Übungstext:
**********

Für MGM-Boss Louis B. Mayer ist klar: Es muss etwas passieren! Auf seine Initiative hin treffen sich am 11. Januar 1927 im Ambassador Hotel von Los Angeles die 33 Gründungsmitglieder der "Academy of Motion Picture Arts and Sciences". Dem elitären Kreis gehören Berühmtheiten wie Douglas Fairbanks, Mary Pickford oder Cecil B. DeMille an. Wegen der stärker werdenden Gewerkschaften und der damit verbundenen Forderung der Kreativen nach mehr Lohn und künstlerischer Freiheit, will er durch die scheinbare Neutralität der Akademie, die Macht der Studiobosse nachhaltig sichern. Die Akademie soll die Gewerkschaften und die Zensoren im Zaum halten und sich um weitere Belange rund um die Filmindustrie kümmern. Von einem Preis für schauspielerische oder sonstige Leistungen ist zu diesem Zeitpunkt noch nicht die Rede.

**********

Datenauszug:
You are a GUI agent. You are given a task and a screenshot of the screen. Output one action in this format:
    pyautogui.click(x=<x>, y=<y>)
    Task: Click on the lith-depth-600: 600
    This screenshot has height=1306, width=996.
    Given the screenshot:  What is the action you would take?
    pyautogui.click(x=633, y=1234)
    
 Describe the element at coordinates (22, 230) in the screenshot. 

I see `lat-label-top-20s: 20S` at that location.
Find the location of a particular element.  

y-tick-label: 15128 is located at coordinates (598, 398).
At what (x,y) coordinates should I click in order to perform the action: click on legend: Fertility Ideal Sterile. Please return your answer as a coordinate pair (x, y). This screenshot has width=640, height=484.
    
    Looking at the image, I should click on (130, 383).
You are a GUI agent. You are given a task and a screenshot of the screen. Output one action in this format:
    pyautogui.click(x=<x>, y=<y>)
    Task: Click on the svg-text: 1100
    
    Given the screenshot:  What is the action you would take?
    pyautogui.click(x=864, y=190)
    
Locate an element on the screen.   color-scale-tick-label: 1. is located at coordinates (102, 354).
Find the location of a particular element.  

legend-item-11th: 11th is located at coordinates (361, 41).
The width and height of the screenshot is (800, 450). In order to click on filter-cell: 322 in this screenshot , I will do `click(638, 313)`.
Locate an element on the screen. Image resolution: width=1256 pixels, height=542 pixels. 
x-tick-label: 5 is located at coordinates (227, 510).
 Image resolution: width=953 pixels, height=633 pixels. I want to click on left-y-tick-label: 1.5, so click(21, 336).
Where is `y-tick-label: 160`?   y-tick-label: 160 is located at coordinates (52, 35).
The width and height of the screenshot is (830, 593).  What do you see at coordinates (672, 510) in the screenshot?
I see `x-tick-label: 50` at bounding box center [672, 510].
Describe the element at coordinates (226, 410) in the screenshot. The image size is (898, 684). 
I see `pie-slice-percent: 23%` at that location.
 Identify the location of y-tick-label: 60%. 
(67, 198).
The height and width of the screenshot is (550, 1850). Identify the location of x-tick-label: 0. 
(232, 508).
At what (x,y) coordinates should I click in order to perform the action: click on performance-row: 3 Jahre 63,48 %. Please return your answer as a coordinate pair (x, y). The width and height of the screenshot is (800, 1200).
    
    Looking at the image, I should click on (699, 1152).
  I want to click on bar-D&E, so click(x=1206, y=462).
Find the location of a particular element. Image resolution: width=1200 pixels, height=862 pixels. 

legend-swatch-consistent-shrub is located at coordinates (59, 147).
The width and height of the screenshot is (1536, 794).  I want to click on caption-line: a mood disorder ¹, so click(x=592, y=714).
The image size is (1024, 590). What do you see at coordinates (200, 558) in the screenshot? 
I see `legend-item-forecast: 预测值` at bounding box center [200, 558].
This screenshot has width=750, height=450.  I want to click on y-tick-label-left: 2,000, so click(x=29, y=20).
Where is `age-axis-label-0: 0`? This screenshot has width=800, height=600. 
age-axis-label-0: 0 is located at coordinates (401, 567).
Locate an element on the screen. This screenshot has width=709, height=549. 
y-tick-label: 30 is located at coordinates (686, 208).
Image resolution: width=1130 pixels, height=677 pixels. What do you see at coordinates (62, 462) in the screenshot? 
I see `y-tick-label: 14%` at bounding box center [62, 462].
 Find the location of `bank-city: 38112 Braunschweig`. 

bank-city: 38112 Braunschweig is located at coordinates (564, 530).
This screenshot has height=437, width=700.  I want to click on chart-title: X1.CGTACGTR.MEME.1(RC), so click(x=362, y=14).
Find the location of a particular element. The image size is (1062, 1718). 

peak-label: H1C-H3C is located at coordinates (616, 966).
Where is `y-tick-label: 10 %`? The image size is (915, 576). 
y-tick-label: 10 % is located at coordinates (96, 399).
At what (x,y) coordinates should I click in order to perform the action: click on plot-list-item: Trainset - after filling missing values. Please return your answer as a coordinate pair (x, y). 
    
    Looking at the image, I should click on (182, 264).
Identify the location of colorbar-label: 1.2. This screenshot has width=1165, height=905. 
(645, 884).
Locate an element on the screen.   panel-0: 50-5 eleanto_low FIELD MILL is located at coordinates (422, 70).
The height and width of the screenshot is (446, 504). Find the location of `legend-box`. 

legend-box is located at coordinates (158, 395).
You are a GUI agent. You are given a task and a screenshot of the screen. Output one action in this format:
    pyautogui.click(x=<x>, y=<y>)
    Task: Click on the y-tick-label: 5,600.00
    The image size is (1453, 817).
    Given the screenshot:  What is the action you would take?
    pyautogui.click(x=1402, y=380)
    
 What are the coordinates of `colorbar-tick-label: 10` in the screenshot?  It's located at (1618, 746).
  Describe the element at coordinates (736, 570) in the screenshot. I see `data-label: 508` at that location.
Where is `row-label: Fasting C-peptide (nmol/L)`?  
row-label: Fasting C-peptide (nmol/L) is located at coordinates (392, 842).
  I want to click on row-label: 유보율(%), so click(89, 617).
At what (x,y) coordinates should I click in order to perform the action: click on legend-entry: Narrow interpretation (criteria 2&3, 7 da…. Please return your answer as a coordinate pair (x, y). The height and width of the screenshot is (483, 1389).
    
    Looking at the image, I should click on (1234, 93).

**********

Deine Aufgabe: Schreib aus dem Text über die Gründung der Filmakademie die Stelle zwischen "Für MGM-Boss Louis" und "nicht die Rede." ab, beide Stellen mit eingeschlossen.

Lösung:
Für MGM-Boss Louis B. Mayer ist klar: Es muss etwas passieren! Auf seine Initiative hin treffen sich am 11. Januar 1927 im Ambassador Hotel von Los Angeles die 33 Gründungsmitglieder der "Academy of Motion Picture Arts and Sciences". Dem elitären Kreis gehören Berühmtheiten wie Douglas Fairbanks, Mary Pickford oder Cecil B. DeMille an. Wegen der stärker werdenden Gewerkschaften und der damit verbundenen Forderung der Kreativen nach mehr Lohn und künstlerischer Freiheit, will er durch die scheinbare Neutralität der Akademie, die Macht der Studiobosse nachhaltig sichern. Die Akademie soll die Gewerkschaften und die Zensoren im Zaum halten und sich um weitere Belange rund um die Filmindustrie kümmern. Von einem Preis für schauspielerische oder sonstige Leistungen ist zu diesem Zeitpunkt noch nicht die Rede.